In November, WestRock Co., a leading provider of differentiated paper and packaging solutions, announced it would make a $410-million investment in its Florence, SC kraft linerboard mill that will significantly increase the mill’s efficiency, quality and service levels.

The expansion, which will take two years to complete, will include installing a 330-in. kraft linerboard machine and related infrastructure that will replace three older, narrow-width paper machines. The company expects the new machine to produce 710,000 tons of kraft linerboard annually. In addition, the company plans to invest approximately $60 million over the next five years to support the new machine and other mill projects. When coupled with the recently completed modern woodyard, the Florence mill will become one of the lowest-cost kraft linerboard mills in North America.

“This investment will make our Florence mill a state-of-the-art manufacturing facility, sustaining good manufacturing jobs and promoting the long-term success of the mill,” said Steve Voorhees, chief executive officer of WestRock. “The support of the Florence County Economic Development Partnership and the South Carolina Department of Commerce helped make this investment possible and is greatly appreciated.”


According to SC Secretary of Commerce Bobby Hitt, the growing renewable energy market in South Carolina is “revolutionizing” the state’s economy.
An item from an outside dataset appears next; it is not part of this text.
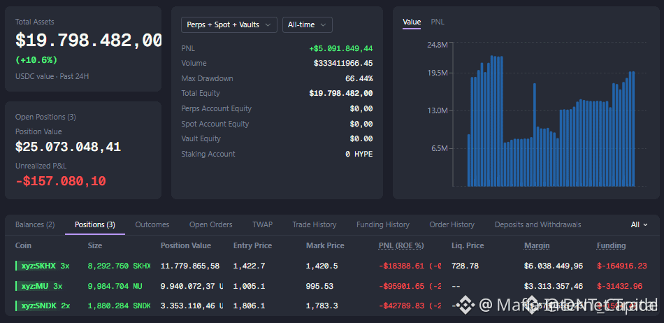This screenshot has width=664, height=323.
Task: Open the Deposits and Withdrawals tab
Action: (537, 225)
In December, Cypress Creek Renewables, a company that specializes in the ownership and development of long-term solar energy projects, announced a new $115-million solar project in Orangeburg County. The new 75-megawatt facility is expected to be placed into service by 2019.

Cypress Creek Renewables has an established track record of developing and constructing solar projects throughout South Carolina.
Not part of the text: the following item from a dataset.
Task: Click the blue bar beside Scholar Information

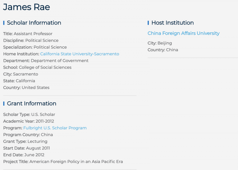Action: tap(4, 23)
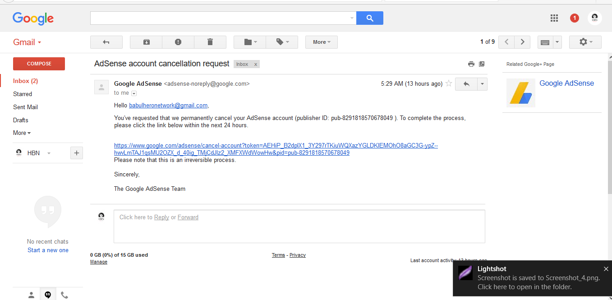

“Any time a company invests in South Carolina, it’s a sign of the state’s strong economy. But when a company from a new and innovative industry like solar decides to do business here, it shows that we have the tools in place to maintain and grow our economy in the long run. We’re grateful for Cypress Creek Renewables’ continued investment in South Carolina, and we’re excited for what the future holds for this partnership,” Gov. McMaster said.

Befitting a state that is bathed in sunshine for most of the year, South Carolina has some of the most generous solar incentives and rebates in the U.S. The Palmetto State is encouraging residents to go solar by enabling them to save thousands of dollars on their solar panel installation costs.

South Carolina residents can claim 25 percent of their solar costs as a tax credit (and if these residents don’t pay enough in taxes to get the full value of the credit in one year, it carries over for up to 10 years).

Utilities serving SC are pitching in with additional incentives, like letting customers earn payments for every  kilowatt-hour (kWh) of electricity that your solar panels generate. Here are some examples:

  • Duke Energy Progress: customers can get a $1.00 rebate for every watt of solar power they install on their home or business. For an average 6-kilowatt (kW) system, that’s an extra $6,000 to help cover the cost of going solar.
  • Santee Cooper: customers are eligible for a rebate of $1.30/W of solar energy that they install on their roofs, up to $5,200.
  • South Carolina Electric & Gas has a payment program that “steps down,” or reduces in value, as more solar power is installed in the state. Depending on how quickly customers install their solar panels, they are eligible for a payment of anywhere from $0.01 – $0.04 per kWh of energy these panels produce.

As of mid-2017, the average price for solar panels in Columbia, SC was $3.27 per watt. Thus, since the typical system size in the U.S. is 5 kilowatts (5,000 watts), the average cost of a solar panel system in Columbia is $16,350 before any rebates or incentives.